Ukrainian President Volodymyr Zelenskiy (file photo)
Ukrainian President Volodymyr Zelenskiy (file photo)

Ukrainian President Volodymyr Zelenskiy has defended a major shake-up of his cabinet, which has rattled investors worried that his government is backing away from major economic and structural reforms.

In an interview with Bloomberg published on March 7, Zelenskiy tried to reassure outside observers, who have voiced concern that he was returning to the murky governing practices of his predecessors.

"We needed to react to the cabinet's effectiveness," Zelenskiy was quoted as saying.

He said this week's shake-up, which resulted in Prime Minister Oleksiy Honcharuk losing his job and being replaced by his deputy, Denys Shmyhal, was needed, since, he said, the existing cabinet wasn't working well.

"When you’re making such deep changes in the country, you can't fail.

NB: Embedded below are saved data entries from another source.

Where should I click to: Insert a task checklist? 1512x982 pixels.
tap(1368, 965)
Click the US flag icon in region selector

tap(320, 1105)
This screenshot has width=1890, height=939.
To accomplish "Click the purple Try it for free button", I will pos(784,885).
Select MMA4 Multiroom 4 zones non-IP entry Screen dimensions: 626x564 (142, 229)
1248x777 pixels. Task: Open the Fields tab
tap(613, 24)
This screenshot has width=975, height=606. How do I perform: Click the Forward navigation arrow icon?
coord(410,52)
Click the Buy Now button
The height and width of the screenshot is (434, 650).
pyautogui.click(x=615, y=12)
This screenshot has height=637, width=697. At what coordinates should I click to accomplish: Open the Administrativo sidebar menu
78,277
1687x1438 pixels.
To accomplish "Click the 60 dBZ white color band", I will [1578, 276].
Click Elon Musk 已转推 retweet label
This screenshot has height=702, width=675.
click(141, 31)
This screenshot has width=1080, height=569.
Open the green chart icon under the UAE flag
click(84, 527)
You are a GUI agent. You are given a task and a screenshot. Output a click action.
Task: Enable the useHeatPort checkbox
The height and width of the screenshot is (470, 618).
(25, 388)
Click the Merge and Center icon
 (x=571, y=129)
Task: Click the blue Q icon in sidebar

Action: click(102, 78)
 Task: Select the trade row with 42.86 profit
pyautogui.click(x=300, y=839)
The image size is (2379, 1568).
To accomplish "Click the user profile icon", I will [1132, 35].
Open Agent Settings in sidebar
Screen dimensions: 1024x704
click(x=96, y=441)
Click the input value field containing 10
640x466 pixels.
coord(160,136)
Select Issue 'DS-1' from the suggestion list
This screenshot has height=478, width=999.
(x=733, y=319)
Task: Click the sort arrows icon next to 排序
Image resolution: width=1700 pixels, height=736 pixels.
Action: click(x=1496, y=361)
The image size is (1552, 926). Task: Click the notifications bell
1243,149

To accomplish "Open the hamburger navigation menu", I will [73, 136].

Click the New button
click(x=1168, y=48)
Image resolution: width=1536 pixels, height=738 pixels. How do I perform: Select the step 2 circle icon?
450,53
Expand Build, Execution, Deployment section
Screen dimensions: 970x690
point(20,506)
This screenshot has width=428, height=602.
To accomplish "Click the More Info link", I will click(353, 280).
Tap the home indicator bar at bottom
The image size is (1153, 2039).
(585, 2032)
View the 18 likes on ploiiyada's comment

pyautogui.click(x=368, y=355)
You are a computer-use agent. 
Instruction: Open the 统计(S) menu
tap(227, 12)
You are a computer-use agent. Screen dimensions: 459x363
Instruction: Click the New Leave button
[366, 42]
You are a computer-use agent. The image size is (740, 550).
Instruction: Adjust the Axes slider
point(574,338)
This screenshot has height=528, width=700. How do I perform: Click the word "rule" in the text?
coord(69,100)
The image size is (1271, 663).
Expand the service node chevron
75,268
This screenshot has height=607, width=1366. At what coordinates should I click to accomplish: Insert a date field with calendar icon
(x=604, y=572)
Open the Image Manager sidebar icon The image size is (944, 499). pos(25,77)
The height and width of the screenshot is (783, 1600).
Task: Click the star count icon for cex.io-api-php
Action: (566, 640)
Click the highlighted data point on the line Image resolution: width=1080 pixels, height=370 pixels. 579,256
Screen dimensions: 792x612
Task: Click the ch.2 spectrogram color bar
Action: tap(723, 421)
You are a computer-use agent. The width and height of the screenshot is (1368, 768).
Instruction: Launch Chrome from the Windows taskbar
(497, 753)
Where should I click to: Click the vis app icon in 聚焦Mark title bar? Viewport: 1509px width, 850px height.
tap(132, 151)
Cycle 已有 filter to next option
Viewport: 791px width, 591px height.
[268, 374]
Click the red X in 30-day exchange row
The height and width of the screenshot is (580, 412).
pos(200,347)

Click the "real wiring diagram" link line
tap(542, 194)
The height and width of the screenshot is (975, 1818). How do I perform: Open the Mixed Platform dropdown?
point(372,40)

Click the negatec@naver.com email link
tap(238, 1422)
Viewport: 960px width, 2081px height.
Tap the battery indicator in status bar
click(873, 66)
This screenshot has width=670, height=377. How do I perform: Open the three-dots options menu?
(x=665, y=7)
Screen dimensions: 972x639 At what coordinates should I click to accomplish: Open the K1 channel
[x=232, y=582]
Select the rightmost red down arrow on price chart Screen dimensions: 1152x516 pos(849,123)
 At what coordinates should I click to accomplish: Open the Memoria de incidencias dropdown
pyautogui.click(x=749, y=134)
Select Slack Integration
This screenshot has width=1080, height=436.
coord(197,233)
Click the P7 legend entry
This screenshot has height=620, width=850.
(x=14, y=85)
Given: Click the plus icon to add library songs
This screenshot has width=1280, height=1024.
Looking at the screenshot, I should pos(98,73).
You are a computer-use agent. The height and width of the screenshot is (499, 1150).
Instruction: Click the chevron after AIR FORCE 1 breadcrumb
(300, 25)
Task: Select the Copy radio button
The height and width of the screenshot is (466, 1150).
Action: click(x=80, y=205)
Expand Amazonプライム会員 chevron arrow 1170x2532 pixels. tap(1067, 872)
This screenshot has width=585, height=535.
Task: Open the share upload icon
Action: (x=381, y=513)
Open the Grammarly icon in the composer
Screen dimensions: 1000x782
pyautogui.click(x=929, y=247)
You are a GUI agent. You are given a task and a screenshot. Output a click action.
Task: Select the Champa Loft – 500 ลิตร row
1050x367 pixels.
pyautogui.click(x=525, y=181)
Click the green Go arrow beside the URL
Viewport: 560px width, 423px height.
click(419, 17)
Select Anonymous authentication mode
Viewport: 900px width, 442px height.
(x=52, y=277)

It's not about your personal ratings, it's not that you can be kicked from power, it's that Ukraine may not ever have a chance again to do this," he said.

Some experts have worried that Zelenskiy is giving in to pressure from oligarchs: the powerful, wealthy businessmen who control a large part of the economy and have exerted outside influence.

One of the country’s most powerful oligarchs is Ihor Kolomoyskiy, who backed Zelenskiy in his previous career as a comic TV actor, but is now embroiled in a fight with the government for control of a bank called PrivatBank.

Zelenskiy insisted that oligarchs had no influence over his government.

"They own 70-80 percent of assets in this country," he said. "Every manager in Ukraine worked for one of them or is somehow linked to one of them. And they hire the best -- we should understand that."

In another interview also published March 7, Zelenskiy said he was giving Russia a one-year ultimatum to find peace in the war in eastern Ukraine.

"The government can spend one year on the entire agreement. Then it should be implemented. Any longer is prohibited," he was quoted as telling The Guardian newspaper.

Zelenskiy was elected last April in a landslide election, largely on a mandate to enact major reforms but also to end the conflict in eastern Ukraine, which has killed more than 13,000 people since it erupted in March 2014.

His popularity has waned in recent months, as Ukrainians grow impatient with the pace of reforms.

The fighting in the east pits Ukrainian government troops against separatists supported by Russia.